══ Available data ══
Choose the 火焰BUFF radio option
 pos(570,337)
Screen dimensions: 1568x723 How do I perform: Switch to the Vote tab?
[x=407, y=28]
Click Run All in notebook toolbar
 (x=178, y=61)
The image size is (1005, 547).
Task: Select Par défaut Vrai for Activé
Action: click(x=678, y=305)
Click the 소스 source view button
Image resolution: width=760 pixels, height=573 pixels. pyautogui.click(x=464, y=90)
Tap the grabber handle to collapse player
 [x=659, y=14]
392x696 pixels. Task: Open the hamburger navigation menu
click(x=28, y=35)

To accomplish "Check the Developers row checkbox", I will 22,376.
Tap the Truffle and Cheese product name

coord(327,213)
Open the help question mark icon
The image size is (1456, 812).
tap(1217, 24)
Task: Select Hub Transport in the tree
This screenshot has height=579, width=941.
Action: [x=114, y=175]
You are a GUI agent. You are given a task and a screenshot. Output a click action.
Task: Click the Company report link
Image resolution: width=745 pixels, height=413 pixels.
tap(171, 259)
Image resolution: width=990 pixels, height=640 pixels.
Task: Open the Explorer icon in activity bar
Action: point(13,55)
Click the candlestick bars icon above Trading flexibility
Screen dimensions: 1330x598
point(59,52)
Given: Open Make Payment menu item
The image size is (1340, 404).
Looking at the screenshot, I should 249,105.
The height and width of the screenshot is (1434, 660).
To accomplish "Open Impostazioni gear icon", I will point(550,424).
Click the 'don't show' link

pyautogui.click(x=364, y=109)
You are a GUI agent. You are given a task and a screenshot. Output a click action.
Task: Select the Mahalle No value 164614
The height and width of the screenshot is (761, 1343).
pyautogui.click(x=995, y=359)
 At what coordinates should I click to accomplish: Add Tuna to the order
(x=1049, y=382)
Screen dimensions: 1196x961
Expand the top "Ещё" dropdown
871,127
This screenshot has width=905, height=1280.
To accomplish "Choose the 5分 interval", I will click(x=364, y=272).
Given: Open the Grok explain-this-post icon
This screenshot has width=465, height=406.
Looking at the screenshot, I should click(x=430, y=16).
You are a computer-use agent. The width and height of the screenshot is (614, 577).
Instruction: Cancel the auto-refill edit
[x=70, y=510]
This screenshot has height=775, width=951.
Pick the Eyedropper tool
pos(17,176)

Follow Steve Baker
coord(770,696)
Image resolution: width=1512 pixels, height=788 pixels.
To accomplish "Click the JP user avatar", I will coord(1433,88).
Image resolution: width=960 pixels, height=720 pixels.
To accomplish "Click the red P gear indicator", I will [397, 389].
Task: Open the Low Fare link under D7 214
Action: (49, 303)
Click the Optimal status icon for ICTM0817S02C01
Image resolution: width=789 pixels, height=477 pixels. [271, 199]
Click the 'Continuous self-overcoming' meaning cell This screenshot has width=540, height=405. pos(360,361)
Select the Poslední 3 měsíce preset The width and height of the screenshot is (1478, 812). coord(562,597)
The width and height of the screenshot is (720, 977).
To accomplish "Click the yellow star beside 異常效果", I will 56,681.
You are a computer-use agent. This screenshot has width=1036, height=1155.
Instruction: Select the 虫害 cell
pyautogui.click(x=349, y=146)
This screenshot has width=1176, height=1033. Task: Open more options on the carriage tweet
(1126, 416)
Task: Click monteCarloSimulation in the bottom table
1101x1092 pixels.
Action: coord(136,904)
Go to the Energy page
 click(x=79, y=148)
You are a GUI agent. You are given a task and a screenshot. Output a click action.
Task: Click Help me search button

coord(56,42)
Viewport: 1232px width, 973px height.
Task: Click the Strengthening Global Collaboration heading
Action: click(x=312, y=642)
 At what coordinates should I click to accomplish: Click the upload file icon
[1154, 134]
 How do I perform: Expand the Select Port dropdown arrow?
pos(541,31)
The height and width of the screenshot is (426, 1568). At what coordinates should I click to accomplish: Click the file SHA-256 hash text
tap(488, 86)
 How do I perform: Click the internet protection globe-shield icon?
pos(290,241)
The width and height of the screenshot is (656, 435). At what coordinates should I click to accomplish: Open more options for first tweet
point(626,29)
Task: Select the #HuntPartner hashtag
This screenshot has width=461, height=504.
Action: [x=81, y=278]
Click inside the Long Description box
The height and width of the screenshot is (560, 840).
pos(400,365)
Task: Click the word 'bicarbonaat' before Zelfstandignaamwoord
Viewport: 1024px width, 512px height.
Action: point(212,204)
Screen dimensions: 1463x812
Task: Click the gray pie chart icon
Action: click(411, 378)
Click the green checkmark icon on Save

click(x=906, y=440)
═══
▶ **Task goal**: Go through the entries and repeat each one exactly.

▶ **Problem solution**:
Choose the 火焰BUFF radio option
 pos(570,337)
Screen dimensions: 1568x723 How do I perform: Switch to the Vote tab?
[x=407, y=28]
Click Run All in notebook toolbar
 (x=178, y=61)
The image size is (1005, 547).
Task: Select Par défaut Vrai for Activé
Action: click(x=678, y=305)
Click the 소스 source view button
Image resolution: width=760 pixels, height=573 pixels. pyautogui.click(x=464, y=90)
Tap the grabber handle to collapse player
 [x=659, y=14]
392x696 pixels. Task: Open the hamburger navigation menu
click(x=28, y=35)

To accomplish "Check the Developers row checkbox", I will 22,376.
Tap the Truffle and Cheese product name

coord(327,213)
Open the help question mark icon
The image size is (1456, 812).
tap(1217, 24)
Task: Select Hub Transport in the tree
This screenshot has height=579, width=941.
Action: [x=114, y=175]
You are a GUI agent. You are given a task and a screenshot. Output a click action.
Task: Click the Company report link
Image resolution: width=745 pixels, height=413 pixels.
tap(171, 259)
Image resolution: width=990 pixels, height=640 pixels.
Task: Open the Explorer icon in activity bar
Action: point(13,55)
Click the candlestick bars icon above Trading flexibility
Screen dimensions: 1330x598
point(59,52)
Given: Open Make Payment menu item
The image size is (1340, 404).
Looking at the screenshot, I should 249,105.
The height and width of the screenshot is (1434, 660).
To accomplish "Open Impostazioni gear icon", I will point(550,424).
Click the 'don't show' link

pyautogui.click(x=364, y=109)
You are a GUI agent. You are given a task and a screenshot. Output a click action.
Task: Select the Mahalle No value 164614
The height and width of the screenshot is (761, 1343).
pyautogui.click(x=995, y=359)
 At what coordinates should I click to accomplish: Add Tuna to the order
(x=1049, y=382)
Screen dimensions: 1196x961
Expand the top "Ещё" dropdown
871,127
This screenshot has width=905, height=1280.
To accomplish "Choose the 5分 interval", I will click(x=364, y=272).
Given: Open the Grok explain-this-post icon
This screenshot has width=465, height=406.
Looking at the screenshot, I should click(x=430, y=16).
You are a computer-use agent. The width and height of the screenshot is (614, 577).
Instruction: Cancel the auto-refill edit
[x=70, y=510]
This screenshot has height=775, width=951.
Pick the Eyedropper tool
pos(17,176)

Follow Steve Baker
coord(770,696)
Image resolution: width=1512 pixels, height=788 pixels.
To accomplish "Click the JP user avatar", I will coord(1433,88).
Image resolution: width=960 pixels, height=720 pixels.
To accomplish "Click the red P gear indicator", I will [397, 389].
Task: Open the Low Fare link under D7 214
Action: (49, 303)
Click the Optimal status icon for ICTM0817S02C01
Image resolution: width=789 pixels, height=477 pixels. [271, 199]
Click the 'Continuous self-overcoming' meaning cell This screenshot has width=540, height=405. pos(360,361)
Select the Poslední 3 měsíce preset The width and height of the screenshot is (1478, 812). coord(562,597)
The width and height of the screenshot is (720, 977).
To accomplish "Click the yellow star beside 異常效果", I will 56,681.
You are a computer-use agent. This screenshot has width=1036, height=1155.
Instruction: Select the 虫害 cell
pyautogui.click(x=349, y=146)
This screenshot has width=1176, height=1033. Task: Open more options on the carriage tweet
(1126, 416)
Task: Click monteCarloSimulation in the bottom table
1101x1092 pixels.
Action: coord(136,904)
Go to the Energy page
 click(x=79, y=148)
You are a GUI agent. You are given a task and a screenshot. Output a click action.
Task: Click Help me search button

coord(56,42)
Viewport: 1232px width, 973px height.
Task: Click the Strengthening Global Collaboration heading
Action: click(x=312, y=642)
 At what coordinates should I click to accomplish: Click the upload file icon
[1154, 134]
 How do I perform: Expand the Select Port dropdown arrow?
pos(541,31)
The height and width of the screenshot is (426, 1568). At what coordinates should I click to accomplish: Click the file SHA-256 hash text
tap(488, 86)
 How do I perform: Click the internet protection globe-shield icon?
pos(290,241)
The width and height of the screenshot is (656, 435). At what coordinates should I click to accomplish: Open more options for first tweet
point(626,29)
Task: Select the #HuntPartner hashtag
This screenshot has width=461, height=504.
Action: [x=81, y=278]
Click inside the Long Description box
The height and width of the screenshot is (560, 840).
pos(400,365)
Task: Click the word 'bicarbonaat' before Zelfstandignaamwoord
Viewport: 1024px width, 512px height.
Action: point(212,204)
Screen dimensions: 1463x812
Task: Click the gray pie chart icon
Action: click(411, 378)
Click the green checkmark icon on Save

click(x=906, y=440)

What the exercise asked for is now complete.